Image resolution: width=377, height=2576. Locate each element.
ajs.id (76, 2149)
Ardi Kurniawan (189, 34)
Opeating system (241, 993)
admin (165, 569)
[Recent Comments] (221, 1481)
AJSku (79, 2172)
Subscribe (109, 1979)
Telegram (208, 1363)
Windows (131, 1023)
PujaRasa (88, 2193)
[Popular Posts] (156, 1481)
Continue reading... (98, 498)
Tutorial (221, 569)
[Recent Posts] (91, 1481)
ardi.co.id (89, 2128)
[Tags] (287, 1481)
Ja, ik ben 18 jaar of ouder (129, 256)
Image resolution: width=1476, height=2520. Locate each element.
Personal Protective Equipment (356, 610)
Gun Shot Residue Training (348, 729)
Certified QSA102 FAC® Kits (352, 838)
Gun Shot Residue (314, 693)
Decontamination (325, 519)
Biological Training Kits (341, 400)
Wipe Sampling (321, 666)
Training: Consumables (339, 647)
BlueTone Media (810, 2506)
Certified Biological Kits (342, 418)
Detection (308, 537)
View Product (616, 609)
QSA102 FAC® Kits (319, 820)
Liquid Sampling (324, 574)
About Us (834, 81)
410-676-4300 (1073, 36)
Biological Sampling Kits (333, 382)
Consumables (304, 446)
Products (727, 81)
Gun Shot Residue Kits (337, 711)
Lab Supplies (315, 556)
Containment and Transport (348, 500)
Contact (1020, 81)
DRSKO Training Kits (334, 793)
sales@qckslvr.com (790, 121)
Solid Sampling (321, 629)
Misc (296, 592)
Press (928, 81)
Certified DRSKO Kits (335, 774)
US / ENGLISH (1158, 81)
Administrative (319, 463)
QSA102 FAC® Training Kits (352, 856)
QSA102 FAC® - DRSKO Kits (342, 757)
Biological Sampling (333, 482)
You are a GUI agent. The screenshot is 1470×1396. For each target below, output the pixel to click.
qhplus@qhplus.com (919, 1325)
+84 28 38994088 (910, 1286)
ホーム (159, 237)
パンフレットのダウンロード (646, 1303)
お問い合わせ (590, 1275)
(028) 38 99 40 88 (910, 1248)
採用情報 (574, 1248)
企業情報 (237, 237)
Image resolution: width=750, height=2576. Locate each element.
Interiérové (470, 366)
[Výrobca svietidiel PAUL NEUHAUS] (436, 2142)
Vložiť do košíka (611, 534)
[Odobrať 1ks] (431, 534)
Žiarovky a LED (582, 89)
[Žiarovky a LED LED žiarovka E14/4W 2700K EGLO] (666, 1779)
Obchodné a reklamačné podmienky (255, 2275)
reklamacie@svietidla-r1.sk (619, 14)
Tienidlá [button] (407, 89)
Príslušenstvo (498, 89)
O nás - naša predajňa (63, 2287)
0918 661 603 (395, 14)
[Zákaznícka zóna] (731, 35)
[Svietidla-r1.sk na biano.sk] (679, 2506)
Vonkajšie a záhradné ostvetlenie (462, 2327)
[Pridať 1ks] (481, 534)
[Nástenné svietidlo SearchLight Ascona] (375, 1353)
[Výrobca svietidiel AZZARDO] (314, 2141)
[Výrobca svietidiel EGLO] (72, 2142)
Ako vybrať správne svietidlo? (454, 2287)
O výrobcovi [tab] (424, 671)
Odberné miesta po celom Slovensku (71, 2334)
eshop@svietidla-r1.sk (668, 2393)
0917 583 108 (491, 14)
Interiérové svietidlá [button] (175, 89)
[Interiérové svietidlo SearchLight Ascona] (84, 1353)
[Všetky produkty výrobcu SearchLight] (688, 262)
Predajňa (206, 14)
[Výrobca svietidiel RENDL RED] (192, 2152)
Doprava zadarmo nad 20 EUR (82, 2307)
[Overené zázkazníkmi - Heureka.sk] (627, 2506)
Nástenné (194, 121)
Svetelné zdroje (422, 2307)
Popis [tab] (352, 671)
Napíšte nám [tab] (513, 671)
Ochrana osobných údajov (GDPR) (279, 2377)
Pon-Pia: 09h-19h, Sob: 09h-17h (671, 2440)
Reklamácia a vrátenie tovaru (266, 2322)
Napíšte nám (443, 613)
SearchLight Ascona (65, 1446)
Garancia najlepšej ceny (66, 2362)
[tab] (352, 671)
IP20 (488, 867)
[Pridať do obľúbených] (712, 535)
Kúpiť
================================
The whole listing above should be output again exactly.

• _Exercise result_:
Image resolution: width=377, height=2576. Locate each element.
ajs.id (76, 2149)
Ardi Kurniawan (189, 34)
Opeating system (241, 993)
admin (165, 569)
[Recent Comments] (221, 1481)
AJSku (79, 2172)
Subscribe (109, 1979)
Telegram (208, 1363)
Windows (131, 1023)
PujaRasa (88, 2193)
[Popular Posts] (156, 1481)
Continue reading... (98, 498)
Tutorial (221, 569)
[Recent Posts] (91, 1481)
ardi.co.id (89, 2128)
[Tags] (287, 1481)
Ja, ik ben 18 jaar of ouder (129, 256)
Image resolution: width=1476, height=2520. Locate each element.
Personal Protective Equipment (356, 610)
Gun Shot Residue Training (348, 729)
Certified QSA102 FAC® Kits (352, 838)
Gun Shot Residue (314, 693)
Decontamination (325, 519)
Biological Training Kits (341, 400)
Wipe Sampling (321, 666)
Training: Consumables (339, 647)
BlueTone Media (810, 2506)
Certified Biological Kits (342, 418)
Detection (308, 537)
View Product (616, 609)
QSA102 FAC® Kits (319, 820)
Liquid Sampling (324, 574)
About Us (834, 81)
410-676-4300 (1073, 36)
Biological Sampling Kits (333, 382)
Consumables (304, 446)
Products (727, 81)
Gun Shot Residue Kits (337, 711)
Lab Supplies (315, 556)
Containment and Transport (348, 500)
Contact (1020, 81)
DRSKO Training Kits (334, 793)
sales@qckslvr.com (790, 121)
Solid Sampling (321, 629)
Misc (296, 592)
Press (928, 81)
Certified DRSKO Kits (335, 774)
US / ENGLISH (1158, 81)
Administrative (319, 463)
QSA102 FAC® Training Kits (352, 856)
QSA102 FAC® - DRSKO Kits (342, 757)
Biological Sampling (333, 482)
You are a GUI agent. The screenshot is 1470×1396. For each target below, output the pixel to click.
qhplus@qhplus.com (919, 1325)
+84 28 38994088 (910, 1286)
ホーム (159, 237)
パンフレットのダウンロード (646, 1303)
お問い合わせ (590, 1275)
(028) 38 99 40 88 (910, 1248)
採用情報 (574, 1248)
企業情報 (237, 237)
Image resolution: width=750, height=2576. Locate each element.
Interiérové (470, 366)
[Výrobca svietidiel PAUL NEUHAUS] (436, 2142)
Vložiť do košíka (611, 534)
[Odobrať 1ks] (431, 534)
Žiarovky a LED (582, 89)
[Žiarovky a LED LED žiarovka E14/4W 2700K EGLO] (666, 1779)
Obchodné a reklamačné podmienky (255, 2275)
reklamacie@svietidla-r1.sk (619, 14)
Tienidlá [button] (407, 89)
Príslušenstvo (498, 89)
O nás - naša predajňa (63, 2287)
0918 661 603 (395, 14)
[Zákaznícka zóna] (731, 35)
[Svietidla-r1.sk na biano.sk] (679, 2506)
Vonkajšie a záhradné ostvetlenie (462, 2327)
[Pridať 1ks] (481, 534)
[Nástenné svietidlo SearchLight Ascona] (375, 1353)
[Výrobca svietidiel AZZARDO] (314, 2141)
[Výrobca svietidiel EGLO] (72, 2142)
Ako vybrať správne svietidlo? (454, 2287)
O výrobcovi [tab] (424, 671)
Odberné miesta po celom Slovensku (71, 2334)
eshop@svietidla-r1.sk (668, 2393)
0917 583 108 (491, 14)
Interiérové svietidlá [button] (175, 89)
[Interiérové svietidlo SearchLight Ascona] (84, 1353)
[Všetky produkty výrobcu SearchLight] (688, 262)
Predajňa (206, 14)
[Výrobca svietidiel RENDL RED] (192, 2152)
Doprava zadarmo nad 20 EUR (82, 2307)
[Overené zázkazníkmi - Heureka.sk] (627, 2506)
Nástenné (194, 121)
Svetelné zdroje (422, 2307)
Popis [tab] (352, 671)
Napíšte nám [tab] (513, 671)
Ochrana osobných údajov (GDPR) (279, 2377)
Pon-Pia: 09h-19h, Sob: 09h-17h (671, 2440)
Reklamácia a vrátenie tovaru (266, 2322)
Napíšte nám (443, 613)
SearchLight Ascona (65, 1446)
Garancia najlepšej ceny (66, 2362)
[tab] (352, 671)
IP20 (488, 867)
[Pridať do obľúbených] (712, 535)
Kúpiť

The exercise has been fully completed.